O problema é que o proletariado se acha desorganizado, submetido às políticas burguesas e pressionado pelas políticas pequeno-burguesas. Quando desperta para a luta, como na greve geral de 28 de abril, é contido pelas direções conciliadoras e pró-capitalistas.
A vanguarda consciente, verdadeiramente classista e socialista, têm de assumir o programa da revolução proletária. A experiência desse último período tem sido riquíssima em ensinamentos. Um dos mais significativos é que as condições da luta de classes exigem combater a ofensiva da burguesia e seu governo com a estratégia própria de poder. Sem esse guia, os explorados continuarão a se arrastar por trás das variantes burguesas. A posição do PT de remover institucionalmente o governo golpista e constituir um novo governo eleito corresponde à estratégia de poder da burguesia, embora no momento os capitalistas estejam por sustentar a ditadura civil de Temer. É necessário, portanto, combater todas as vias que alienam a independência de classe do proletariado.
A luta consequente para derrubar as reformas antinacional e antipopular exige que o movimento esteja sob a estratégia própria de poder. Eis por que é fundamental explicar para as massas que é necessário e possível combater o governo golpista sob a bandeira do governo operário e camponês. A estratégia de poder faz parte do programa proletário para a crise estrutural do capitalismo, que não se limita às reivindicações imediatas. Em sua essência, o programa conduz a luta dos explorados à expropriação do grande capital, ao controle operário da produção, à nacionalização das terras, à estatização do sistema financeiro e ao controle total do mercado exterior. O não pagamento da dívida pública é uma das primeiras medidas revolucionárias do governo operário e camponês.

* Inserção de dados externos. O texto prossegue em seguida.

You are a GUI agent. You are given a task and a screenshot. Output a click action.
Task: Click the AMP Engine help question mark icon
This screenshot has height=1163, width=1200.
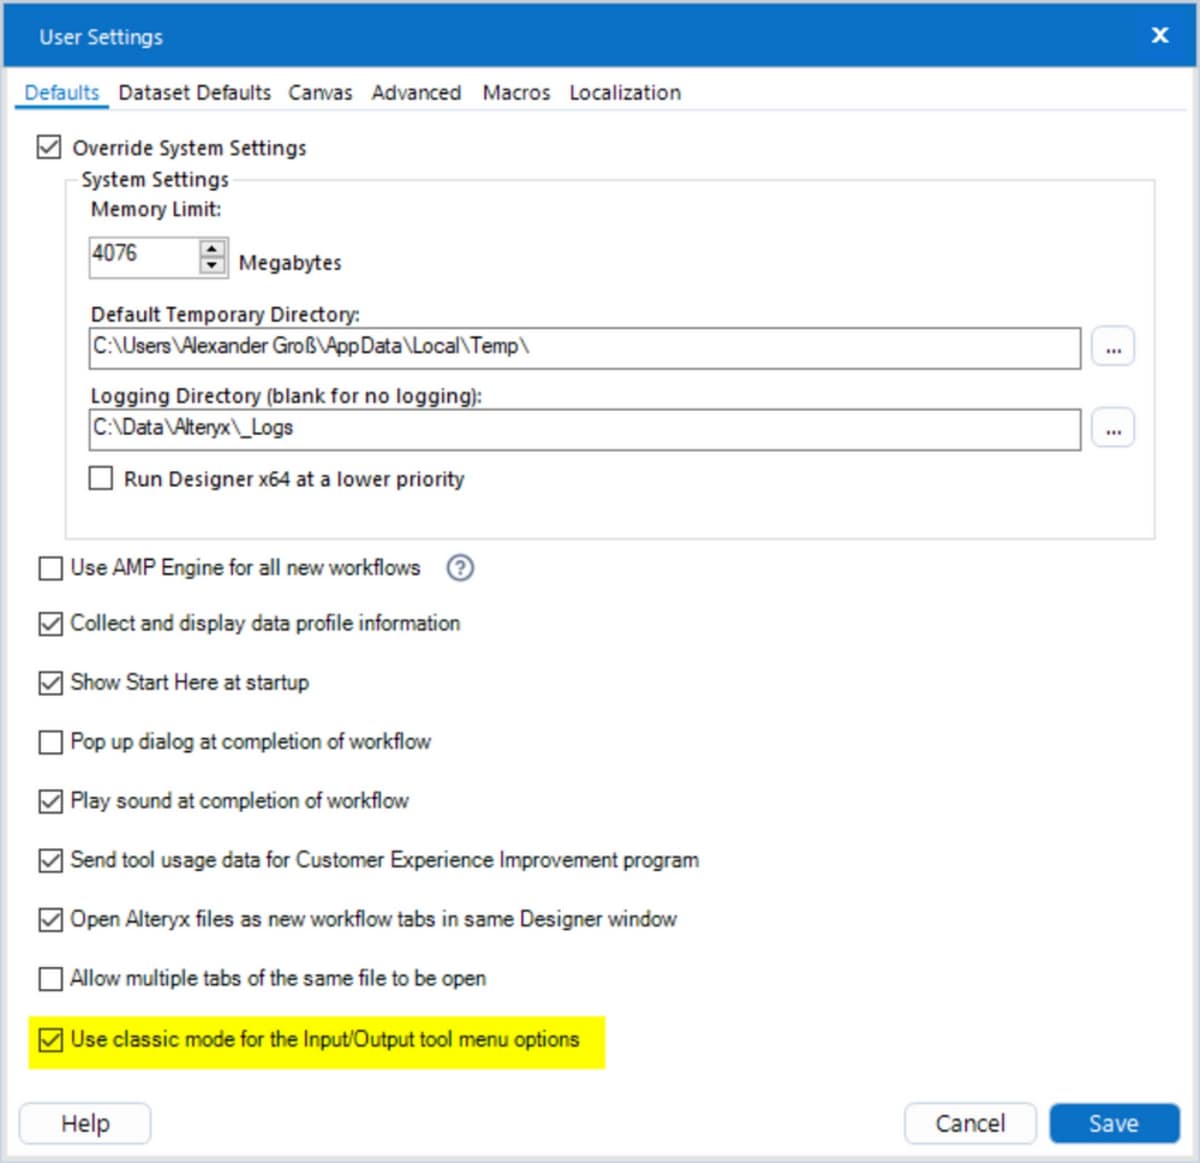click(460, 568)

Chamamos os explorados a exigir dos sindicatos a retomada das assembleias e a formação dos comitês de base para enfrentar a implantação da reforma trabalhista, da terceirização e impedir que o governo golpista imponha a reforma da previdência. Voltemos a organizar a greve geral! Abaixo do governo golpista e corrupto de Temer! Por um governo operário e camponês!